WHAT IS NEEDED
From the entries below, please output exactly the lines starting at the one containing "Task: Open the 10场 dropdown for 町田泽维亚" and ending at the one containing "1568x651 pixels.", both included.

---- RECORDED INFORMATION

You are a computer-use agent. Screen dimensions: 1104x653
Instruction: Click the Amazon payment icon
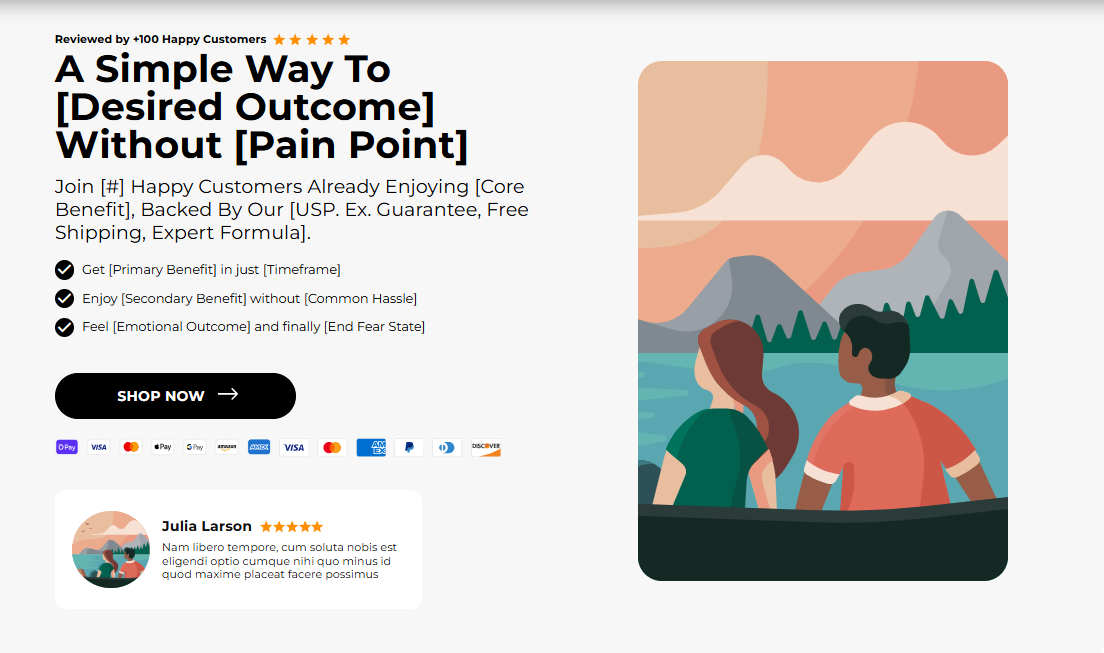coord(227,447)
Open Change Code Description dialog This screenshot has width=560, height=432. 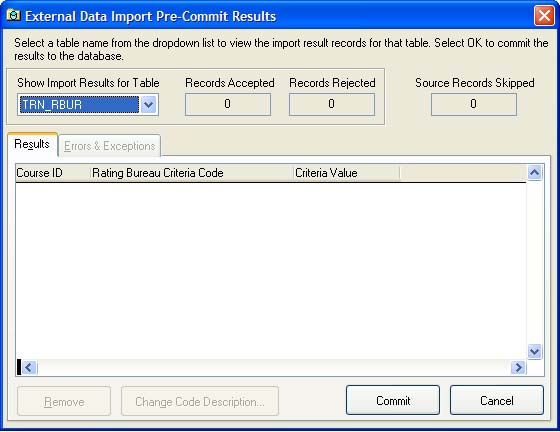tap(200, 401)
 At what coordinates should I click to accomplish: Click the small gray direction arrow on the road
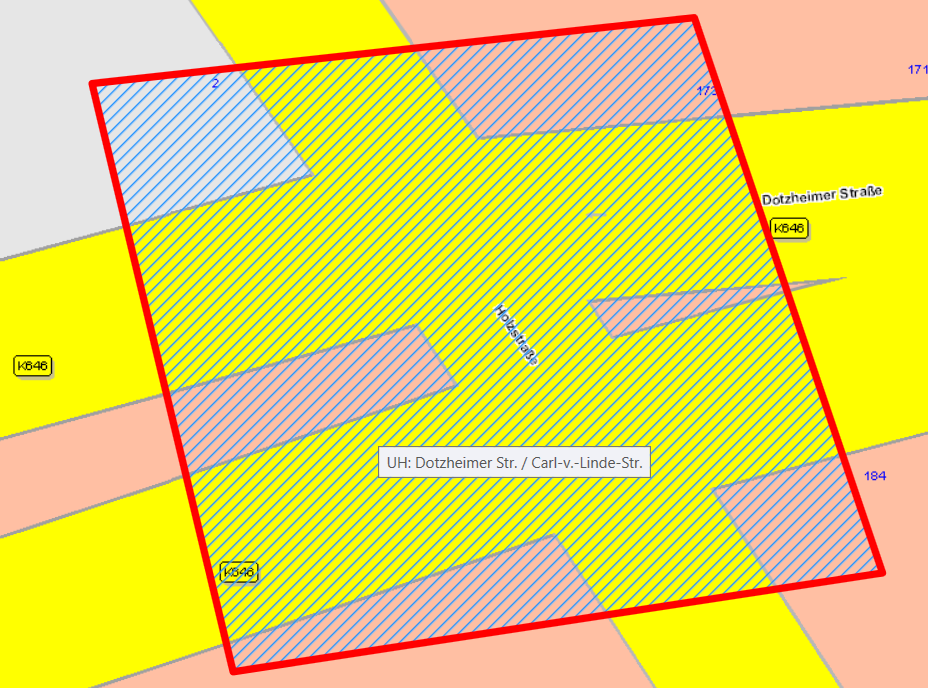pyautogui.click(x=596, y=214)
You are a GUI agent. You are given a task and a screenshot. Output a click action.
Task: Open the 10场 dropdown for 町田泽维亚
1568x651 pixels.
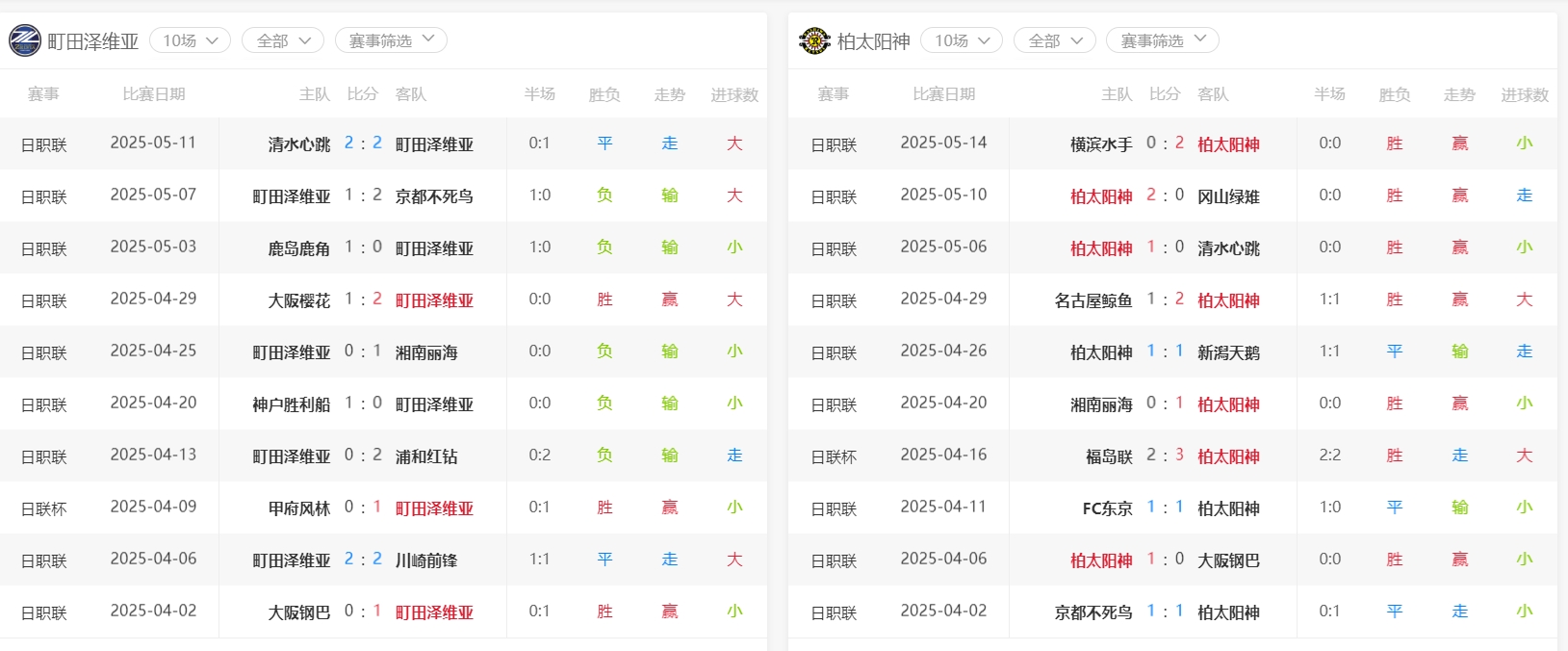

--------
---- RECORDED INFORMATION

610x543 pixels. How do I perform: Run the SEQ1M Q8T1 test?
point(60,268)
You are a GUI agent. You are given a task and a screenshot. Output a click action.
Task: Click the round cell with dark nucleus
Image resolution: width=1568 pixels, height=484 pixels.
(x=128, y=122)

--------
---- RECORDED INFORMATION

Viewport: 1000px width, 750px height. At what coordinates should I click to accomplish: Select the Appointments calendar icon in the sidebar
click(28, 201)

--------

REPLY TO THE EXERCISE
Task: Open the 10场 dropdown for 町田泽维亚
1568x651 pixels.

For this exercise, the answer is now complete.